Ahem, alright, now we can get down to why I hated this stupid, stupid, stupid play. First off, what the hell happened to the plot?! Was it eaten by a giant dinosaur or did some kind giant apocalyptic meteor come from the gates of hell and destroy it? There was no plot! I mean, I sat there, waiting for something that resembled a plot to come. I waited, and waited, and waited, and waited...then a cat flew away on a spaceship and the play ended........HKLJ@KH$L@%LG%GK@G$:K#HLK$LKJL!?!?!?!
WHYYYYYYYYYYYYYYYYYYYYYY!?
Ok, I not even going to think about why there was no plot anymore, just too...damn...POINTLESS!
Alright, I'm ok. Amazingly enough, that wasn't the worst part of the play. Oh no, the worst part was when they came out dressed like...cats!?! WHAT THE HELL?! I mean, just, WHAT THE HELL!? What kind sin against God is this?!! Men dressed in cats suits prancing around and singing like a bunch of...JUST GOD DAMN WHAT THE HELL!!!!

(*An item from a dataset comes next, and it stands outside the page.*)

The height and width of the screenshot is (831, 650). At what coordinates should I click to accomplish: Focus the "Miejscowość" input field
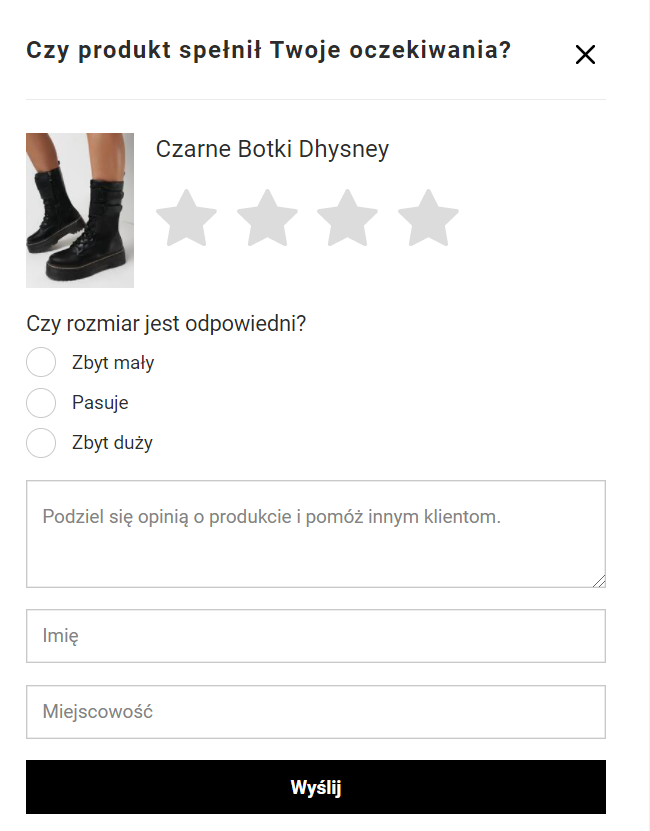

The whole experience of seeing CATS is like putting you hand on an extremely hot stove. The first you reaction you have is "OH MY GOD, WHAT HELL DID I DO TO DESERVE THIS!!!" Then, it just destroys all functions of your hand, just burning and destroying and unimaginable pain, leaving you with pile of burning flesh and rage. Ok, now just replace "hand" with "brain" and this is basically what it's like.
In short, I hope Andrew Lloyd Webber dies a horrible, excruciating death, hopefully involving pointy objects flying into his skull repeatedly, over and over.